#### [About this task]
Output the records exactly, with no line skipped.

#### [Material to process]
• • •

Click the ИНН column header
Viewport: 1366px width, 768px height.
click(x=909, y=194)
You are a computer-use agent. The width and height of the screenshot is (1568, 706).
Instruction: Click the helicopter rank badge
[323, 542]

• • •

#### [Task result]
Click the ИНН column header
Viewport: 1366px width, 768px height.
click(x=909, y=194)
You are a computer-use agent. The width and height of the screenshot is (1568, 706).
Instruction: Click the helicopter rank badge
[323, 542]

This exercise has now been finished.